Во дворе собирались всё новые люди. После смерти жены Лао Ланя немецкие овчарки перестали лаять. Они лежали на земле, положив головы на передние лапы, и полными слёз глазами смотрели на людей во дворе печально и дружелюбно. Собаки понимают людей, и это несомненно. Целая толпа несла бумажные фигурки слуг и животных, пытаясь найти, куда их поместить.

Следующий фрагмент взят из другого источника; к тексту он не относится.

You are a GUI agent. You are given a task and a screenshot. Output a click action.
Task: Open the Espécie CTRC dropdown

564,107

Впереди выступал мастер этих бумажных фигурок, бодрый и крепкий старик небольшого роста, бегающие туда-сюда глаза, сразу видно – мастер своего дела. Череп гладкий, как электрическая лампочка, бородка из десятка волосков, как у крысы. Мать махнула ему рукой, приглашая поставить бумажные изделия рядами у западной пристройки. Бумажные лошади размером с настоящих. Белая грива, чёрные копыта, глаза цвета яичной скорлупы. Телом взрослые лошади, а по выражению глаз – жеребята, озорные и милые. Объектив камеры устремился на этих лошадей, на мастера по бумажным фигуркам, потом переместился на человечков из бумаги. Их было двое: мальчик и девочка. Мальчика звали Лайфу, девочку – А Бао.[77]

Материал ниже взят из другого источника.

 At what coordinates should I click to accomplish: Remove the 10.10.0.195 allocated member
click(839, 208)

Их имена были написаны у них на груди. Говорили, что этот мастер, похожий на крысу, не знал ни одного иероглифа, однако ежегодно на Праздник весны продавал торговцам на рынке добрые пожелания дуйлянь. Эти надписи были не выведены, а сфотографированы с дуйлянь других. По сути, он был талантливый художник, деятель изобразительного искусства. О нём рассказывают много, столько мне вам и не рассказать. Было ещё денежное дерево[78] с бумажными ветвями и листьями из металлических монет с отверстиями, которые ослепительно поблёскивали под солнечным светом.Мать ещё не распрощалась с этими мастерами по бумажным фигуркам, как в ворота вошли другие. В их облике было заметно иностранное влияние, верховодила у них девица, недоучившаяся в художественном институте, коротко стриженная, с двумя кольцами в ушах, в короткой рубашке, по сути, сшитой из куска старой рыболовной сети и какой-то тряпки, в джинсах, из которых выглядывал пупок, с потрёпанными внизу, как швабра, штанинами и двумя дырками на коленях. Эта девица всю кампанию и организовала. Её люди внесли вслед за ней лимузин «Ауди A6», громадный телевизор, музыкальный центр и тому подобное. Но это всё, считай, не диво, дивом были два бумажных человека, тоже мужчина и женщина: мужчина в европейском костюме и кожаных туфлях, лицо напудрено, губы накрашены; женщина в белой юбке с полуобнажённой белой грудью. Они выглядели как жених и невеста на свадьбе, а не фигурки на похоронах. Было очевидно, что репортёрам были значительно более интересны мастера иностранного влияния, чем мастер старой школы, они бросились их снимать и вставая на колени, и крупным планом. Журналиста интересовала съёмка людей, впоследствии он стал известным фотографом-портретистом. Бумажные фигуры заполнили весь двор. В это время Яо Седьмой привёл главного музыканта с сона[79]
за поясом и буддийского монаха в старой кашье с чётками в руках, пропустил их в щель между бумажными фигурами и подвёл к матери. Мать вытерла испарину со лба и крикнула в сторону восточной пристройки:– Старина Ло, выйди, помоги мне присмотреть за всем!